### Exercise directions
For each line of the listing that includes the word "this", show the whole line.

### Data extracts

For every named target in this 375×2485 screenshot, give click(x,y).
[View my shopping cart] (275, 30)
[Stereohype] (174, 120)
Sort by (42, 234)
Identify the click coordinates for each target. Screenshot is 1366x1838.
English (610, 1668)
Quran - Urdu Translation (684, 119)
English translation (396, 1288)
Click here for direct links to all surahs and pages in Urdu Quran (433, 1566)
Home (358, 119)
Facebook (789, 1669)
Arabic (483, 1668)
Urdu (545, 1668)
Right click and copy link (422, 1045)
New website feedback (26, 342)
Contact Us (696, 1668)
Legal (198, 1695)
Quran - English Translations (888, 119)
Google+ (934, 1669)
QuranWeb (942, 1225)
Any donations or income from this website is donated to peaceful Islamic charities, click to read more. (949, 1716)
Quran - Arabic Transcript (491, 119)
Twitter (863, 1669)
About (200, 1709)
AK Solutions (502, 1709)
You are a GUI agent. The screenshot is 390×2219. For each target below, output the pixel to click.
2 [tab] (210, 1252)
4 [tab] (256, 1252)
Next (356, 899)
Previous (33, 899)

### Exercise output
For every named target in this 375×2485 screenshot, give click(x,y).
Any donations or income from this website is donated to peaceful Islamic charities, click to read more. (949, 1716)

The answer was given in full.